Speaker Nancy Pelosi on Friday backed away from House Democrats' plan to include hundreds of billions of dollars in infrastructure funding in Congress' next coronavirus relief bill, instead calling for a simpler package that further extends unemployment insurance and small business support.
Her comments showed a sharp shift from just one day earlier, when she
reiterated a plan to use
massive infrastructure investments as economic stimulus. While President Donald Trump has endorsed that approach, congressional Republicans have been wary. Jobs numbers on Thursday and Friday may have prompted the focus on a narrower measure.
"While I'm very much in favor of doing some of the things that we need to
do to meet the needs — clean water,
more broadband and the rest of that — that may have to be for a bill beyond this," Pelosi said in a CNBC interview Friday.

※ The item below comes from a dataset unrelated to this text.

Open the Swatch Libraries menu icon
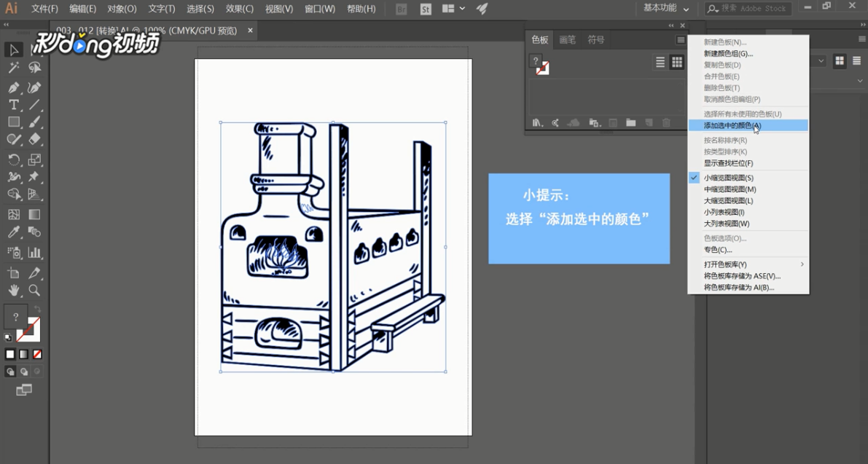This screenshot has height=464, width=868. coord(537,122)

"Right now, we need a fourth bipartisan bill. And I think the bill could be very much like the bill we just passed," she added, referring to
the measure Trump signed March 27 with over $2 trillion in relief. "I would like to go right back and say, let's look at that bill, let's update it for what some other things that we need, and again, put money in the pockets of the American people."

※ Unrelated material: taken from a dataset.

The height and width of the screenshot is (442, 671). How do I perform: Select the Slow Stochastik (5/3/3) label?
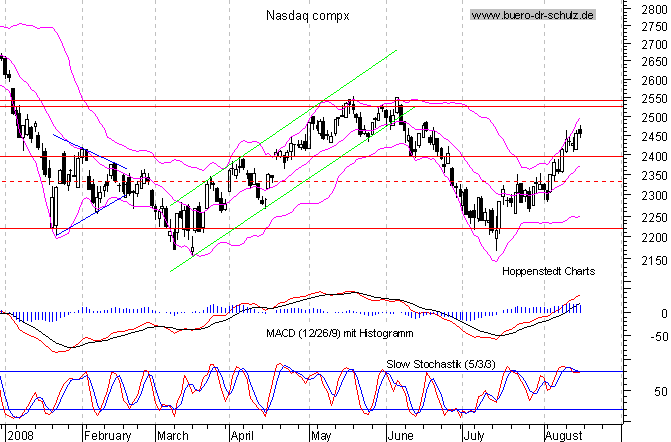(430, 361)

The speaker called for more rounds of
direct payments to most Americans, as both relief and a stimulus for consumer spending, along with a longer extension of boosted
unemployment insurance benefits — from the four months in the recent bill to six months.
She called for an extension of the latest law's Paycheck Protection Program, which provides partially forgivable loans to small and midsize businesses that keep paying their workers. She also wanted more mortgage forbearance and further temporary limits on evictions. And she urged more funding for the District of Columbia, which received less funding than any state despite having more residents than two states.

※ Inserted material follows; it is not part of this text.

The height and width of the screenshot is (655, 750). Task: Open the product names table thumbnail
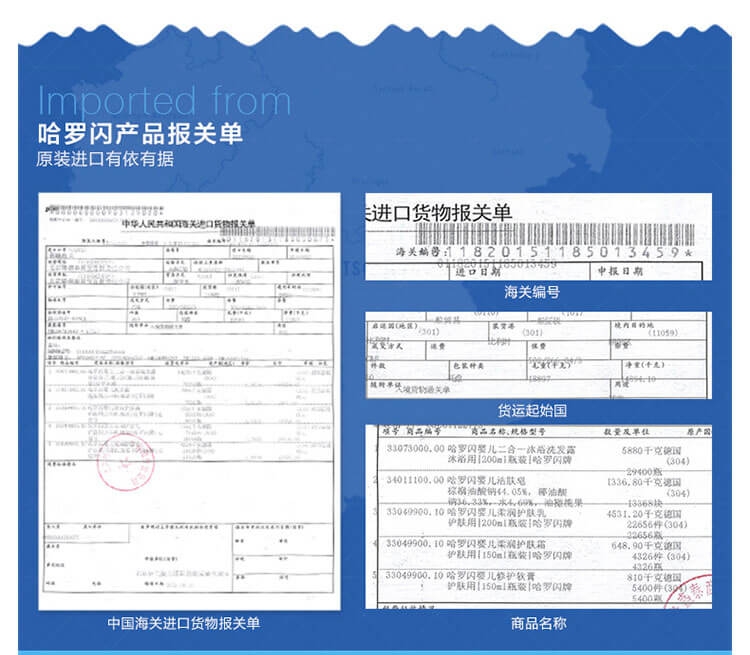pos(537,515)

In terms of new policies, Pelosi again mentioned an
occupational safety standard for front-line health care workers and ensuring cost-free treatment for coronavirus patients. She has also consistently sought
assistance for multiemployer pension plans at risk of insolvency.
Pelosi suggested such a relief package could move quickly through Congress. Both chambers plan to return to Washington on April 20.
"We don't need a long time to figure out what we need to do next," she said. "We know. And we have a model."
Republican leaders in Congress have sought to pump the brakes on another big response, calling for time to gauge the impact of the massive relief bill that became law last month.
"The speaker is talking about a fourth bill. I do not think that is appropriate at this time. We just passed three bills," House Minority Leader Kevin McCarthy, R-Calif., told reporters Thursday. "The focus of the House needs to be right now, how do we implement [them and] make sure we get it right. This is a great deal of money."
Senate Majority Leader Mitch McConnell, R-Ky., sounded a similar note during an interview Tuesday with conservative radio host Hugh Hewitt.
"We need to see what the effect of the current bill is," McConnell said, adding that he's "not going to allow this to be an opportunity for the Democrats to achieve unrelated policy items that they would not otherwise be able to pass."